Takie działania podjął już w grudniu 1981 roku Jacenty Lipiński, wówczas pracownik Telewizji Polskiej we Wrocławiu. Zainicjował i zorganizował pierwsze nasłuchy SB i MO, uważał bowiem, że skoro bezpieka posługuje się w inwigilacji łącznością radiową, najważniejszym narzędziem do rozpracowania jej technik będzie właśnie radiowy nasłuch.

Pierwsze nasłuchy Lipiński prowadził już 14 grudnia 1981 r. na przekazanej mu radiostacji nadawczo-odbiorczej, którą współzałożyciel SW Tadeusz Świerczewski razem z dr. Ryszardem Majem wyniósł z Akademii Medycznej we Wrocławiu. Gdy nastąpiło reaktywowanie ośrodka TV i Lipiński wrócił do pracy, przeniósł się z działu emisji do konserwacji po to, by uzyskać ciągły dostęp do przyrządów pomiarowych. Z głowicy zakupionej w Bomisie wykonał konwerter z pasma 174 MHz na radiofoniczny zakres UKF. Potem uruchomił niemal taśmową produkcję takich konwerterów.

W połowie stycznia 1982 r. Świerczewski skontaktował Lipińskiego z Janem Pawłowskim, fizykiem pracującym w Instytucie Matematyki Politechniki Wrocławskiej, który zorganizował profesjonalną grupę kontrwywiadowczą, działającą początkowo na rzecz RKS, a od czerwca pracującą głównie dla Solidarności Walczącej.

Raport z działań SB

Były dwa rodzaje odbiorników. Stacjonarne – rozmieszczone w sześciu mieszkaniach – umożliwiały rejestrowanie i odtwarzanie rozmów esbeków; zwykle ktoś pełnił przy nich dyżur. Odbiorniki przenośne służyły do zabezpieczania spotkań, często były używane jako tak zwane przystawki do radioodbiorników samochodowych.

Po pewnym czasie rozpoczęto seryjną produkcję przenośnych konwerterów służących do podsłuchiwania tajnych służb. Do każdego takiego urządzenia dołączana była mała instrukcja obsługi. Dostawali je działacze udający się na zakonspirowane spotkania. Niektórzy mieli je na stałe podłączone do samochodów. Konwertery towarzyszyły wielu drukarzom podczas pracy. Nie były to urządzenia zbyt wyrafinowane, więc ich skuteczność też była ograniczona. Wymagało dużego doświadczenia, żeby wiedzieć, na jakim kanale należy słuchać esbeków, jak zmieniają oni częstotliwości i co oznaczają prowadzone przez nich kodowane rozmowy. Często też pojedyncze informacje uzyskane z nasłuchu nie dawały przydatnej wiedzy, gdyż były trudne do zrozumienia. Musiała zgromadzić się pewna masa krytyczna tych informacji, by można było je poddać porządnej analizie.

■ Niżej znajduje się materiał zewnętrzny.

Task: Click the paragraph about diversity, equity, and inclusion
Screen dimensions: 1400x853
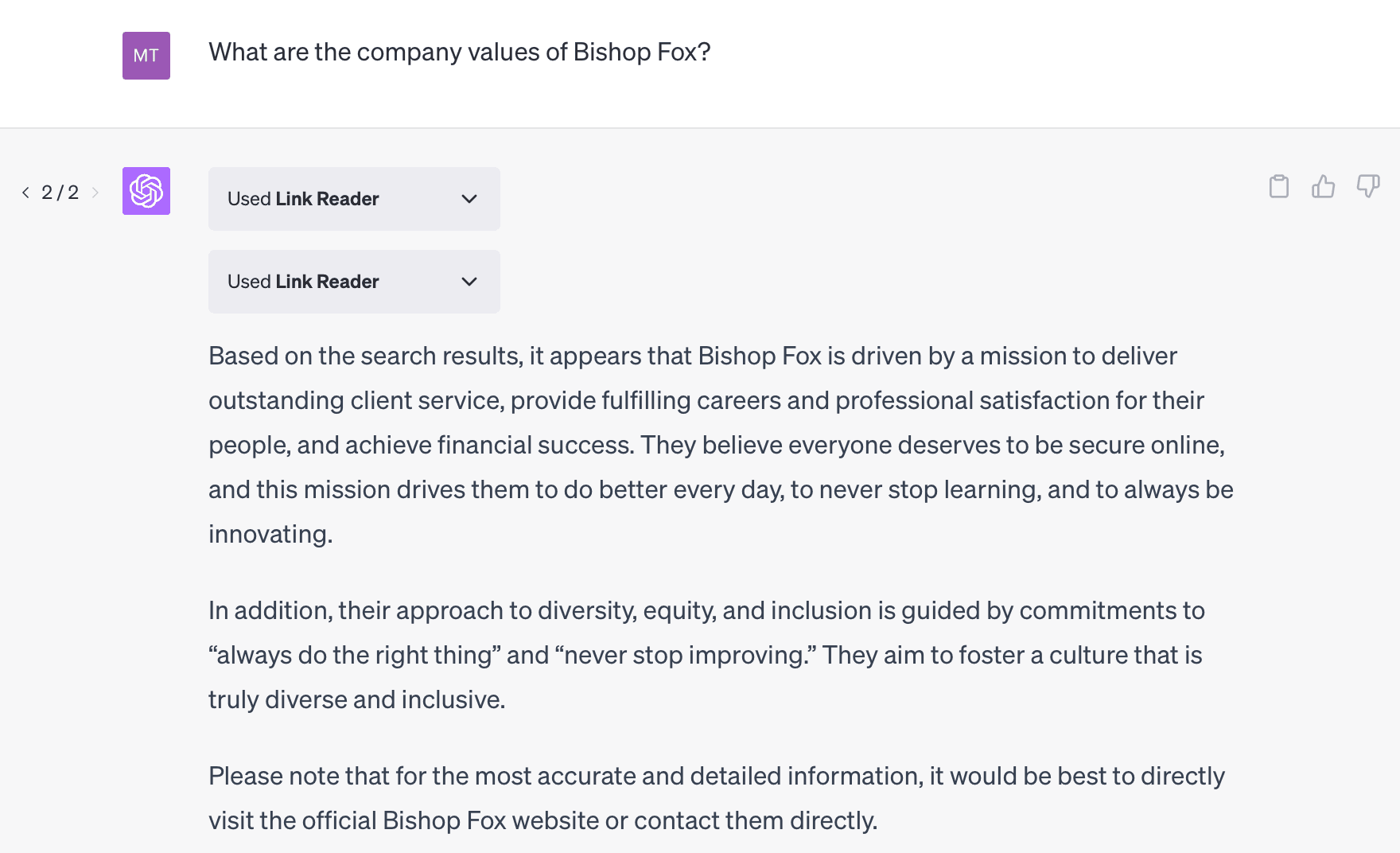Action: coord(706,655)
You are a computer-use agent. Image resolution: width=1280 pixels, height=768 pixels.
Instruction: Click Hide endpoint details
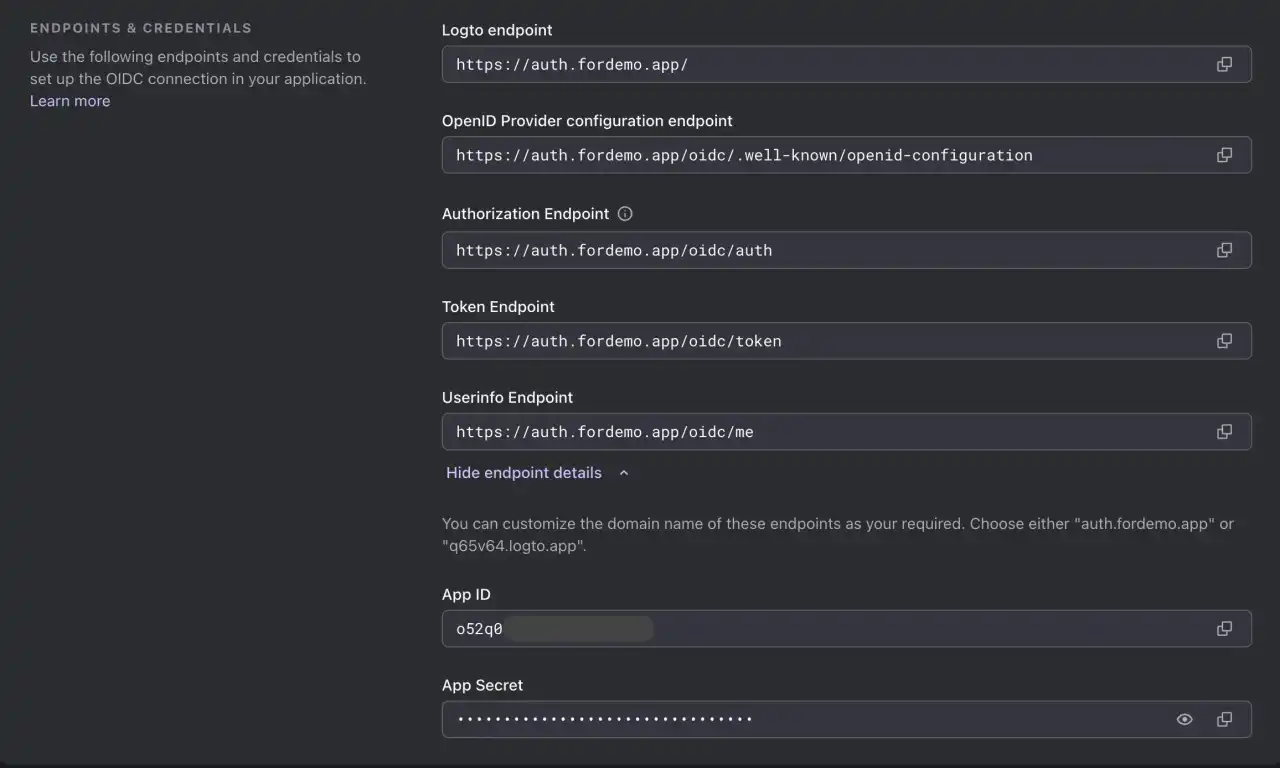[x=524, y=472]
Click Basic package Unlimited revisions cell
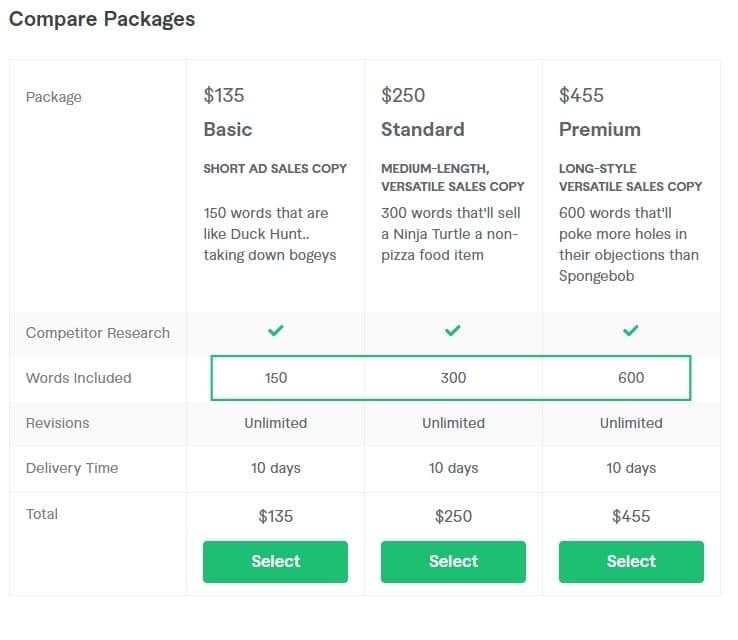The height and width of the screenshot is (640, 738). (x=275, y=423)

Wszystkie zebrane dane spływały codziennie do Pawłowskiego. Tam zestawiano je z informacjami przekazanymi od działaczy SW. Dopiero to dawało obraz wiedzy i działań Służby Bezpieczeństwa. Ludzie SW, która podejrzewali, że są śledzeni, mieli obowiązek zapisywać, gdzie chodzą oraz co i o której godzinie robią, Pawłowski raz na dwa dni, a bywało, że codziennie, sporządzał raport z działań SB, listę zagrożonych działaczy, ostrzeżenia, na co trzeba zwracać uwagę. Ten raport, pisany przez niego na maszynie w niewielkiej liczbie egzemplarzy (w wewnętrznym żargonie zwany bibułką), był regularnie przekazywany najważniejszym osobom w SW. Oryginał był zawsze niszczony, żeby w razie wpadki SB nie mogła wykryć, na której maszynie do pisania powstał.

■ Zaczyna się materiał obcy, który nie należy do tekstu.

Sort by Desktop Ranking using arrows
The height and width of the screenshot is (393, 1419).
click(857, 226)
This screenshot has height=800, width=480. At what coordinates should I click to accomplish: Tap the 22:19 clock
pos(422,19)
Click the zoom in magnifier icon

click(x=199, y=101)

W połowie lat 80. zaczęły docierać sprowadzane z Frankfurtu skanery znacznie lepszej jakości, używane przez zachodnie służby wywiadowcze i – jak twierdzi Piotr Nitka, specjalista od stosowanych w podziemiu technik kontrwywiadowczych – był to sprzęt „nokautujący technologicznie ówczesne wyposażenie MO i SB".

Nowe skanery pozwalały znacznie poprawić bezpieczeństwo. Były to odbiorniki radiowe, które umożliwiały jednoczesne sprawdzanie wielu częstotliwości, czyli w praktyce przeszukiwanie przez całą dobę milicyjnych i esbeckich pasm łączności. – Mieliśmy lepsze skanery niż esbecja – ocenia Ludwika Ogorzelec, dziś znana artystka rzeźbiarka, mieszkająca na stałe we Francji.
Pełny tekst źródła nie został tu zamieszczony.